SWAIN: And when the government opens again and all these institutions back, you can go to West Branch and visit the Herbert Hoover Presidential Library there. So the question for both of you, since they were a couple who really approached public life together, what should their legacy be?

CHARNOCK: Well, I think it is -- as a first lady, her legacy is the way in which she tried to utilize her role as first lady to both make a call to action to the public for issues that she believed in, but also that really dovetailed with the kind of approach and philosophy of government that her husband had, so they have a legacy in terms of -- as presidential couples for how to -- the delicate balance between the sort of -- the political side of what first ladies are increasingly expected to do. And I think that Lou Hoover really starts along that path.

SWAIN: And then I'm going to take a call from Marlon in Bismarck, North Dakota, and then come back and hear your answer to that. Hi, Marlon.

MARLON (ph): Hello?

SWAIN: Your question, sir?

MARLON (ph): I was a 6-year-old boy during the campaign of Hoover and Al Smith, and one of the biggest things was repealing the 18th amendment. And I grew up in a Swedish community in Nebraska, all of them conservative, very religious, so everybody voted for Hoover. Also, the market crash in '29, the banks busted at the same time, and I was 7 years old then, and I wanted to go down and collect the money when the banks broke.

The Hoover Dam was named for him. During the Hoover administration, the Midwest drought started, where the dust storms started all the way from North Dakota all the way through Nebraska and down to Oklahoma.

SWAIN: Hey, Marlon, thank you. I'm going to jump in at that point, because you've given us a good opportunity to ask Annette Dunlap, what should her legacy be? And how should we view the Hoover administration in hindsight? What's your thesis going to be as you're writing this biography?

DUNLAP: My thesis is that if she had not been succeeded by a woman who served in the position for 13 years -- in other words, Eleanor Roosevelt -- I think we would remember a lot more of Lou Hoover now.

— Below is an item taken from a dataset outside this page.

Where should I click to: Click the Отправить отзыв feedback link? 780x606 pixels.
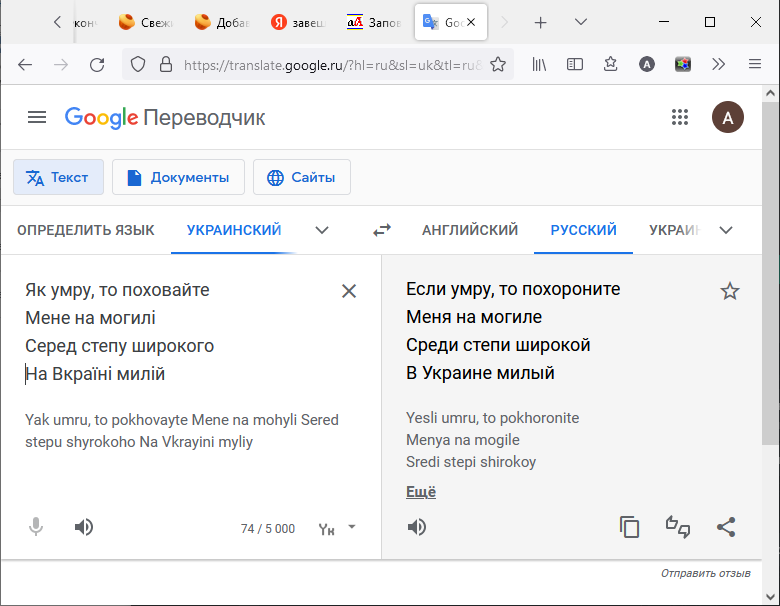(705, 573)
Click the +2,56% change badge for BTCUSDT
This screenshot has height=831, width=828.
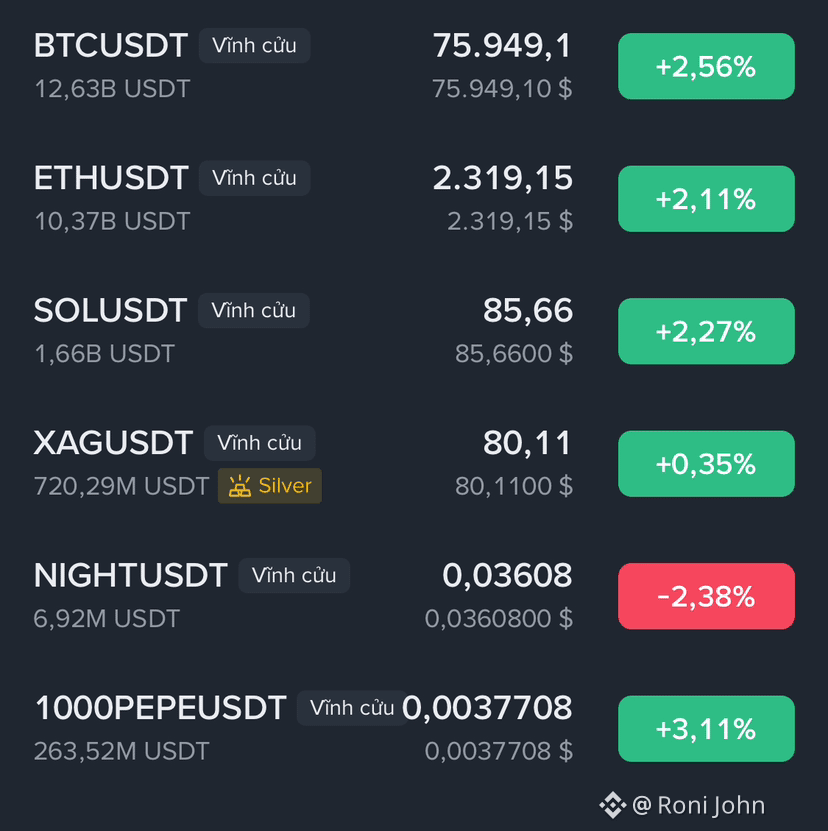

But Lou's activism and a lot of her non-political agenda in working with youth through the Girl Scouts and through 4-H set the stage for future first ladies to have causes and things that they supported that did not necessarily have to have political repercussions or political connections.

As far as remembering them for the depression, I think that they were -- I don't think that anybody knew how to handle this as we had had depressions before. We had managed to pull out of them within a couple of years. This was the first one, as we all know now, that lasted as long as it did.

And, again, another thing to remember is we really did not pull out of that depression until we entered World War II. And so even with all of the legislation that Franklin Roosevelt was able to get Congress to pass, that in and of itself did not help improve the economy until things changed very radically.

SWAIN: Our thanks to Emily Charnock and to Annette Dunlap for being our guest on the story of Lou Henry Hoover, and our thanks to the White House Historical Association for their help throughout the series.